The lawyer representing Cowboys running back Ezekiel Elliott apparently hasn’t learned that lesson yet, as evidenced by his curious decision to publicly agitate for exoneration of his client by the NFL in its ongoing investigation into whether Elliott committed domestic violence in July 2016.

Frank Salzano cited in his Monday press release “a mountain of exculpatory evidence demonstrating Mr. Elliott’s innocence,” and he accused the alleged victim of making “false allegations.” It’s always risky, however, to call someone a liar; it’s much better to find a way to demonstrate dishonesty in a calm, dispassionate manner that demonstrates, objectively, that the claims being made are not accurate.

Instead, Salzano has taken a verbal blow torch not only to the accuser but also to the media and to the league office. While that sort of bravado and rhetoric may work when the people deciding the matter are average voters who easily are bamboozled because they lack a full appreciation of the nuances of the issues or the surgical cynicism to understand how and why they’re being snowed, these tactics won’t work on the league office.

“The media has chosen to deflect the recent negative press regarding the NFL’s reported mishandling of several domestic violence matters by focusing on the NFL’s prolonged investigation of Mr. Elliott,” Salzano alleged in his press release. Beyond the fact that his argument confuses the media’s role in generating “recent negative press” with the league’s desire to avoid it, Salzano’s suggestion that the media is seizing on the Elliott investigation for reasons related to the Brown case makes no sense. The cases are different, but each one is relevant and newsworthy.

As to Elliott, the news (as summarized and reported on NBC’s Football Night in America) is this: (1) Elliott spent a little more than an hour answering questions posed by the league roughly a month ago; (2) the alleged victim is cooperating with the league; (3) there is no timetable for resolving the situation; and (4) many players are paying attention to the manner in which the league handles Elliott’s case because Giants kicker Josh Brown, who is white, initially received a suspension of only one game, despite the league’s position that the new standard punishment for domestic violence is six games.

※

Job:
Reproduce the passage of the commentary on Ezekiel Elliott's lawyer word for word, starting at "Instead, Salzano has" and ending at "on the league office.". The items that follow come from a separate, unrelated source.

※

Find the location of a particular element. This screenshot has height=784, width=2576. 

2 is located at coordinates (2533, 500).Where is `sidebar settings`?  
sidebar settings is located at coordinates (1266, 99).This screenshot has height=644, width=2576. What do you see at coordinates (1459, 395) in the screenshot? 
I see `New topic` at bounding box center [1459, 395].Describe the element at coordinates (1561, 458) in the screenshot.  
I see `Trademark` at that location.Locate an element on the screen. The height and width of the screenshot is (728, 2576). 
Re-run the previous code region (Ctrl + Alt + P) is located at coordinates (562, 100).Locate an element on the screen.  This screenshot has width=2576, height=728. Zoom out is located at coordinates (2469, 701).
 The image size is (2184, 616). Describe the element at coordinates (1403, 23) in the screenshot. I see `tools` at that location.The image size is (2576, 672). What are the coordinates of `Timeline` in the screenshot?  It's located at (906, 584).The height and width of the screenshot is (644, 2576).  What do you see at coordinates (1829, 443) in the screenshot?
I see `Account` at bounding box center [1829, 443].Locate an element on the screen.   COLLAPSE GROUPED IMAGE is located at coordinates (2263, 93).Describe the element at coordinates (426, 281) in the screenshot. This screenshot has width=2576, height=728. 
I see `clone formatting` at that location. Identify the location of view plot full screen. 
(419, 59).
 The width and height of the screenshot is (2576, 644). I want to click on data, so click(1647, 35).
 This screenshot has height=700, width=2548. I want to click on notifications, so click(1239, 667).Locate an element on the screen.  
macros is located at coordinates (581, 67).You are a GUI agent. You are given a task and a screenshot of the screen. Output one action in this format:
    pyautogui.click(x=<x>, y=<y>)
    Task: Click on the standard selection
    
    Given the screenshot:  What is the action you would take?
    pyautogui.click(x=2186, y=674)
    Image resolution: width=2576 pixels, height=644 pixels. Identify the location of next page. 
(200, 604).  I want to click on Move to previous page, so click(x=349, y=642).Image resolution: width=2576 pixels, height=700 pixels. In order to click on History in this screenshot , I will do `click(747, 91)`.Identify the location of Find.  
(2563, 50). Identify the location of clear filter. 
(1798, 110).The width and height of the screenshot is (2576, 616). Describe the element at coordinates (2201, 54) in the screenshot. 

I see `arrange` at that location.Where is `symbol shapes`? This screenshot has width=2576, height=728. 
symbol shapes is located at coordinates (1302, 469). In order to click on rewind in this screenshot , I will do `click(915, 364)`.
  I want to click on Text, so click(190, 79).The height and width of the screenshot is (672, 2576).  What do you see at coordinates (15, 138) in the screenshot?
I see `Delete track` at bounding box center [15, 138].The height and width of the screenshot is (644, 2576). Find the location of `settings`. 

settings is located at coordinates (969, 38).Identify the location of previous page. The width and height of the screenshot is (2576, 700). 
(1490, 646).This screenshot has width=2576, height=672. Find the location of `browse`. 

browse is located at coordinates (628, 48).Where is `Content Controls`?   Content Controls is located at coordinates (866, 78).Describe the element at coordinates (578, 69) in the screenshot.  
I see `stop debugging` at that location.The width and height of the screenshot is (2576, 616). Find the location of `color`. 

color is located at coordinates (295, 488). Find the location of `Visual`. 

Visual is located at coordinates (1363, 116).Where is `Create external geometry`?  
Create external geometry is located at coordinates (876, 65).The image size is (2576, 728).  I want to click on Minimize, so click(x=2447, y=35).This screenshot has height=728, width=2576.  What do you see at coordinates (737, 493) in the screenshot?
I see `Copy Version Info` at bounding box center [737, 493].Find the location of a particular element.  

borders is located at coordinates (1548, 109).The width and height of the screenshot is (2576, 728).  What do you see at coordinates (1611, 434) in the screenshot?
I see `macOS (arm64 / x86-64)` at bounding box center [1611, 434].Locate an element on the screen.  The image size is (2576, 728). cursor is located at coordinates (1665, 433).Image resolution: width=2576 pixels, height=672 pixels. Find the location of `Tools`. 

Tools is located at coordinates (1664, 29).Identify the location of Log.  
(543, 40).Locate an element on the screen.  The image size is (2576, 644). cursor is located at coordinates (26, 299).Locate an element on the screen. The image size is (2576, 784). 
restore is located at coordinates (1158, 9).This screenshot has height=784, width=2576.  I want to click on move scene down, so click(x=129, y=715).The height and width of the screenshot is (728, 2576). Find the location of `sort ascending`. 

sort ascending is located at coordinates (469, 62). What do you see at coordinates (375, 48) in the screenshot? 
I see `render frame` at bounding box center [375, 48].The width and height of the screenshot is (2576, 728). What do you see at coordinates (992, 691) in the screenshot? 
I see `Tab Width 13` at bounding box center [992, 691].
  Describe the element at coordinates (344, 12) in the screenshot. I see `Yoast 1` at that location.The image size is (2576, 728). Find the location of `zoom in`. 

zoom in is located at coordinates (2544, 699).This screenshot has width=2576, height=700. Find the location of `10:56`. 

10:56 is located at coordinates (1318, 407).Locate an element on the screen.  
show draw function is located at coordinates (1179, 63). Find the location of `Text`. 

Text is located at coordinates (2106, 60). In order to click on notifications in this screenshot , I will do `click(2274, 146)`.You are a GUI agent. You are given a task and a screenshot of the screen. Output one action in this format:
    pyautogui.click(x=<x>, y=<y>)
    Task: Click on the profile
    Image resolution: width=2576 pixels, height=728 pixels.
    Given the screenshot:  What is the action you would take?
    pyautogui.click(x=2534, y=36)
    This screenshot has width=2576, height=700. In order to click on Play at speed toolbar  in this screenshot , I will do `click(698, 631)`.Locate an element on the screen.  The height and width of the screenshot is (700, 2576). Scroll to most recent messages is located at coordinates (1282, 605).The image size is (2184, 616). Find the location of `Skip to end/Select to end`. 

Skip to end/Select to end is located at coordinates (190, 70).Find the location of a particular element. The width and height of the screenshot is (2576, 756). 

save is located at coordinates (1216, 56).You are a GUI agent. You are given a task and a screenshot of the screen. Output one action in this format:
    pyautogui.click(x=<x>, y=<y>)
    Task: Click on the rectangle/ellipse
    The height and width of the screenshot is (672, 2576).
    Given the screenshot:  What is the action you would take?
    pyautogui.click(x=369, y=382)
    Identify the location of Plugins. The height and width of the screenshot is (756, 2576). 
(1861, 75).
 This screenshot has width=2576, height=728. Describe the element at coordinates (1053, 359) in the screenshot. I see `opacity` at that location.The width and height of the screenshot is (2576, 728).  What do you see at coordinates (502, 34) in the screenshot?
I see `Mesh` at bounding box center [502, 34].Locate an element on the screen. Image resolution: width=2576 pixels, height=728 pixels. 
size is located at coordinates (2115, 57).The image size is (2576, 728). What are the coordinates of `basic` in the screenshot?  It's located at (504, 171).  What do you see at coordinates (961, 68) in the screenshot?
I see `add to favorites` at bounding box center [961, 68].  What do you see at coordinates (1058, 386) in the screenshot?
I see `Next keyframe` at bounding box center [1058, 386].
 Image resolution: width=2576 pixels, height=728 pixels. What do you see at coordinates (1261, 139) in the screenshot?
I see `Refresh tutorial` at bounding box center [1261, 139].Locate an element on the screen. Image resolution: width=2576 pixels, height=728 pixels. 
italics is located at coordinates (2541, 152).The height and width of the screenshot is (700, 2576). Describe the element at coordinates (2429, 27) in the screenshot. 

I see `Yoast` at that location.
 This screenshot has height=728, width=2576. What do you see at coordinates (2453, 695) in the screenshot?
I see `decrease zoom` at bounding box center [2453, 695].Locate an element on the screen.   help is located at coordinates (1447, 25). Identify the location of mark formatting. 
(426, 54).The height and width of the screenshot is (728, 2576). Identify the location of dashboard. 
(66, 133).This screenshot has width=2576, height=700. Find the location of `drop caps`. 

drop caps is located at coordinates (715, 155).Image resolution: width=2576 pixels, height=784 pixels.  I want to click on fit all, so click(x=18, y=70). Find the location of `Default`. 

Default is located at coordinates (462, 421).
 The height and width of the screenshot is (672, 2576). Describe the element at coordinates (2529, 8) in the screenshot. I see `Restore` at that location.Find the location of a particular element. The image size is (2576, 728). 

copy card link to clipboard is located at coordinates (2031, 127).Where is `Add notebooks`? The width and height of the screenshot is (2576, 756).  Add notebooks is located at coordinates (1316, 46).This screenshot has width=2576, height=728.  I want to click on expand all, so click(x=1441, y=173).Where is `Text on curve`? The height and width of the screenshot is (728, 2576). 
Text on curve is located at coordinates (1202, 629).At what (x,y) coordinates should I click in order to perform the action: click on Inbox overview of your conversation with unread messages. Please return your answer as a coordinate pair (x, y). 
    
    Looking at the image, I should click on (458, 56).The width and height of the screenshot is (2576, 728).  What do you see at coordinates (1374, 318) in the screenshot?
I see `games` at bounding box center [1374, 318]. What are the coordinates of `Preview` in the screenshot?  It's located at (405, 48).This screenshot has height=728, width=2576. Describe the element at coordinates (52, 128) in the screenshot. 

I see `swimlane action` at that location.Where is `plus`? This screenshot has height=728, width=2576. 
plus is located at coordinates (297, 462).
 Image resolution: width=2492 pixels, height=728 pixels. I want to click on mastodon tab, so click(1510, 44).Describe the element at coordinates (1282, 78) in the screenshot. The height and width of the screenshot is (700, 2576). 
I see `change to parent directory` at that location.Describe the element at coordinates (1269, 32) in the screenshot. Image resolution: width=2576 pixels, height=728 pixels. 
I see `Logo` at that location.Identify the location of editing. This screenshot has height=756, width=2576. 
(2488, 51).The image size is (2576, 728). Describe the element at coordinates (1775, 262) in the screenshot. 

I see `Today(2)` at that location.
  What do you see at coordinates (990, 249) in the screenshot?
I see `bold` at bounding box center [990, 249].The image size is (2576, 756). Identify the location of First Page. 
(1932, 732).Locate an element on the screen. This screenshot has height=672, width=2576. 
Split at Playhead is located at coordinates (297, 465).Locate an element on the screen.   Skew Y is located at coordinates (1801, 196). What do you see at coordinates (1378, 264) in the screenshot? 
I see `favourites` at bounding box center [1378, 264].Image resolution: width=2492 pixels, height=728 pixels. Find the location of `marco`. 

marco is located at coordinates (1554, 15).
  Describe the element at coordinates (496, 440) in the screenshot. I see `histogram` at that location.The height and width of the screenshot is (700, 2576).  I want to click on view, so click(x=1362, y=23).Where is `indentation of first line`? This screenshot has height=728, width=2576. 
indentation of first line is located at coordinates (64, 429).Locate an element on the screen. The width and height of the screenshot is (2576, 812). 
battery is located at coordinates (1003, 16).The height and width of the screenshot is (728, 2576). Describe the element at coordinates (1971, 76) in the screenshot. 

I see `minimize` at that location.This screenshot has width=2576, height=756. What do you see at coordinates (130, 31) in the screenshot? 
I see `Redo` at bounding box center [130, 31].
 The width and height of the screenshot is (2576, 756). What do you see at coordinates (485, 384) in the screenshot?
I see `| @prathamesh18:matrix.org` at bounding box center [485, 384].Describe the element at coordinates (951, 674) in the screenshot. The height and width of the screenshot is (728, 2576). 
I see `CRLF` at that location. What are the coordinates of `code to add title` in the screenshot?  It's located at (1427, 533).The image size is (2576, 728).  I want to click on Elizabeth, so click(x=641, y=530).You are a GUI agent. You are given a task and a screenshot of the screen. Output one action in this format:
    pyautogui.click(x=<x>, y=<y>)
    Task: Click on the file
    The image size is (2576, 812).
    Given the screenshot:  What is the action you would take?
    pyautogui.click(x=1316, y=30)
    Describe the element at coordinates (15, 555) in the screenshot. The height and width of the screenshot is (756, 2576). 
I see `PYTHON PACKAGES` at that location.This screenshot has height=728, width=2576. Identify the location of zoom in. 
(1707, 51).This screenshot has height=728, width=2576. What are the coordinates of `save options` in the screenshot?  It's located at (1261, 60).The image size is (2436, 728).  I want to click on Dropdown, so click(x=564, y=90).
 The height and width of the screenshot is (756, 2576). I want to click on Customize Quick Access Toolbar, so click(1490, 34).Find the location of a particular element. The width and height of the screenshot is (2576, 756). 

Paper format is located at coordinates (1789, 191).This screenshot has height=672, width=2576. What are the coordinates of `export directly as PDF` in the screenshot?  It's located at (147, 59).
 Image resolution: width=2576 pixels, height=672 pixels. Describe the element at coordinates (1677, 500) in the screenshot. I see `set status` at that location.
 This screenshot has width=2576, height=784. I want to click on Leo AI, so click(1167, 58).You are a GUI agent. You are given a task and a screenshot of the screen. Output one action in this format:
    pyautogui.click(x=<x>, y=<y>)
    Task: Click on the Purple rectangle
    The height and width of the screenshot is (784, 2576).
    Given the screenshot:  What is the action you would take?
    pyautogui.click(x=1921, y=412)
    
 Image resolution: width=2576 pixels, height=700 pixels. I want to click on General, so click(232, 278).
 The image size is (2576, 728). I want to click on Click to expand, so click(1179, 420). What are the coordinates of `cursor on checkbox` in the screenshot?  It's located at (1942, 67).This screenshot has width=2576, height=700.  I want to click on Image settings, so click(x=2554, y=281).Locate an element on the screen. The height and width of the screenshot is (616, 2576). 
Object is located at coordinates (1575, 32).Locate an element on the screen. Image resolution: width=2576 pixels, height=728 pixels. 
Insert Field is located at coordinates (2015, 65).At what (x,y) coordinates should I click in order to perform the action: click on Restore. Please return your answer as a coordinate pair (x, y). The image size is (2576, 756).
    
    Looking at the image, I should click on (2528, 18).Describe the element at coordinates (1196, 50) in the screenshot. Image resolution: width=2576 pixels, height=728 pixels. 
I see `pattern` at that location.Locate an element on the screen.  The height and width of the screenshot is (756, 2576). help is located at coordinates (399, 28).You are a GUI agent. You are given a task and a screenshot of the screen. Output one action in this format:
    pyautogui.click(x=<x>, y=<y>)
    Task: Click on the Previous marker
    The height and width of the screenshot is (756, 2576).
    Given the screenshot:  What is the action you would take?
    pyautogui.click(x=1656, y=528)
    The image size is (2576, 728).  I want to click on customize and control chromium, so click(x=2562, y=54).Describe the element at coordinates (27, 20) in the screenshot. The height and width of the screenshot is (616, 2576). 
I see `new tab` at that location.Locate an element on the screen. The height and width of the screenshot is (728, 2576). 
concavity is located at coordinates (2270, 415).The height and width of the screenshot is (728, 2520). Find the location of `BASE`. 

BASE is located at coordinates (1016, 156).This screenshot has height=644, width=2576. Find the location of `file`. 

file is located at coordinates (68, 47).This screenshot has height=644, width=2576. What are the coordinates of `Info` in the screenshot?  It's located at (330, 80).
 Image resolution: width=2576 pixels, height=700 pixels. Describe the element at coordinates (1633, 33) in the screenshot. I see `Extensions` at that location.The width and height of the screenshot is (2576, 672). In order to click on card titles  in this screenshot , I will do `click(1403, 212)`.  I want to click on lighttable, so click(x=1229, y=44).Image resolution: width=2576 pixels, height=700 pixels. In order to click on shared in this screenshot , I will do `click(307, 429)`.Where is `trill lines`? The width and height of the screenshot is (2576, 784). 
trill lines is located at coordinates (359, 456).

※

Result of this exercise:
Instead, Salzano has taken a verbal blow torch not only to the accuser but also to the media and to the league office. While that sort of bravado and rhetoric may work when the people deciding the matter are average voters who easily are bamboozled because they lack a full appreciation of the nuances of the issues or the surgical cynicism to understand how and why they’re being snowed, these tactics won’t work on the league office.